There appear to be structural problems in the hardware and/or water system that runs from the mainland to the island. Flow of water to homes has been inexplicably disrupted several times.
The Holaday administration has launched a study. She has kept councilors in the loop with executive sessions, but now Sullivan wants those minutes made public.
Sullivan appears to be saying the people should know the extent of the problem; Holaday opposes making the documents public, saying that disclosure could compromise the city’s legal position should it sue developers and/or engineering teams.
Sullivan’s request for the disclosure of minutes is scheduled to be heard at a meeting of the City Council tonight.
It will be interesting to note how councilors receive his proposal.
Numerous councilors were frustrated at a “gag order” imposed by the mayor last winter.
Many residents were seeking answers because this is potentially a huge and expensive problem.
But at the request of the mayor and the city’s attorneys, the councilors remained mum.
Now Sullivan is asking for a full airing.
Any errors or mismanagement that might have occurred did not happen on Holaday’s watch.
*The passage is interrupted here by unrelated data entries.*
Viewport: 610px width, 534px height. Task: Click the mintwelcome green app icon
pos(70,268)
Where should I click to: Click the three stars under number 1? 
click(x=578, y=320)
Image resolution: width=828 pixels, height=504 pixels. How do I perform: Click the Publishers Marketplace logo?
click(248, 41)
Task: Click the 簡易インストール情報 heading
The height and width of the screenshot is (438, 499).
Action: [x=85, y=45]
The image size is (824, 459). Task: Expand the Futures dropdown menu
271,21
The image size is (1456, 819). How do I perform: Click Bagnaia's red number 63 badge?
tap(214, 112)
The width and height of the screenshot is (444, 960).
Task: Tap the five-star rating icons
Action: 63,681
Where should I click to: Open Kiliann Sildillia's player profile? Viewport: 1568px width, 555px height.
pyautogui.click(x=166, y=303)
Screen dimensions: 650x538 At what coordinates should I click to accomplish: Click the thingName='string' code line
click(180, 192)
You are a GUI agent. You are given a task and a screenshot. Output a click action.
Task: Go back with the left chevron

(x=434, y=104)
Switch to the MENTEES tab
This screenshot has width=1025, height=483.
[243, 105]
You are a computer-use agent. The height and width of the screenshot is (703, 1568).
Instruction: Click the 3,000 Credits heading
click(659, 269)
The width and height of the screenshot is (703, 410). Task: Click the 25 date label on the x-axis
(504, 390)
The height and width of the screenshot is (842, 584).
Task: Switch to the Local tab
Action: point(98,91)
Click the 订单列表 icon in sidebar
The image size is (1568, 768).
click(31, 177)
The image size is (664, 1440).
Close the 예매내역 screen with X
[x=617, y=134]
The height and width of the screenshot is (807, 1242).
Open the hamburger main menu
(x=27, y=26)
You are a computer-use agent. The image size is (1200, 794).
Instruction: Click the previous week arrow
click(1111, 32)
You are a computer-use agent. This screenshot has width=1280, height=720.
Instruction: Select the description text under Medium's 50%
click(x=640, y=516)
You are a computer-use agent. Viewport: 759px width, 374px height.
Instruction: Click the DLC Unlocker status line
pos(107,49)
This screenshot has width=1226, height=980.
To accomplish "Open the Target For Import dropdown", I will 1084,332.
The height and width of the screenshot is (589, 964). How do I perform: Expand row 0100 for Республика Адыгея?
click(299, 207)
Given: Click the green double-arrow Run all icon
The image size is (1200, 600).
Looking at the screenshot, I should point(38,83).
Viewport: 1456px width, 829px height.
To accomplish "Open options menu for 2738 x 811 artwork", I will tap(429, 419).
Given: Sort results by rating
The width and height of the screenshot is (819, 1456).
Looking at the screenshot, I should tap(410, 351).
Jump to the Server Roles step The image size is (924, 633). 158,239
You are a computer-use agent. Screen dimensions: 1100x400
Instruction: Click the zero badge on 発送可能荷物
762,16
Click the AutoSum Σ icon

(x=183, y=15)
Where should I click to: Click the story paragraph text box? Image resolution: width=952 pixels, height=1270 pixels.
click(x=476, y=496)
Still, if a colossal problem is revealed, it will not be an asset for a sitting mayor engaged in a re-election campaign.
(An aside: For almost two decades, Your Scribe lived in this community but worked in Boston. My experience suggests many voters are not closely attuned to the issues. Some voters just catch the headlines. If an engineering calamity is in the air, it can’t help City Hall).
On another matter relating to Plum Island, officials of the Federal Emergency Management Agency are holding a hearing in Lynn today from 3 to 8 p.m. to hear “concerns” of North Shore residents about rising rates of federal flood insurance.
The meeting is being convened by U.S. Rep. John Tierney, D-Salem, whose office has evidently been inundated by complaints about rising rates.
New flood plain maps and increased insurance rates are a given, based on 2012 federal legislation.
In short, a growing number of natural disasters has meant that federal agencies are having trouble covering insurance payouts — they are not taking in enough money.
So legislation was passed last year, and the feds now are expanding the size of vulnerable sectors and are retreating from the practice of subsidizing insurance rates.
To be crass, “Why subsidize the rich?”
Limiting subsidies makes sense — unless you are a waterfront dweller who has benefited over the years.
So now waterfront homeowners are squealing like the proverbial stuck pigs because of the (inevitable) rise in rates.
Property owners on the North Shore will have their say later today. And by making it a five-hour session, officials are ostensibly giving individuals an opportunity to state their cases.
The following meetings are scheduled this week and are open to the public:
General Government Committee of the Whole, 6 p.m., City Hall.
Licensing Commission, 7 p.m., 4 Green St.
Public Safety Committee, 7 p.m., City Hall.
City Council, 7:30 p.m., City Council Chambers.
Conservation Commission, 6:30 p.m., City Council Chambers.
Library Board of Directors, 5:15 p.m., library, 94 State St.
High School Council meeting, 6:30 p.m., Room 118, high school.
Newburyport Redevelopment Authority, 7 p.m., library.
Planning Board, 7 p.m., City Council Chambers.
Finance subcommittee of the whole, School Committee, 4 p.m., 70 Low St.
Historical Commission, 7:30 p.m., City Council Chambers.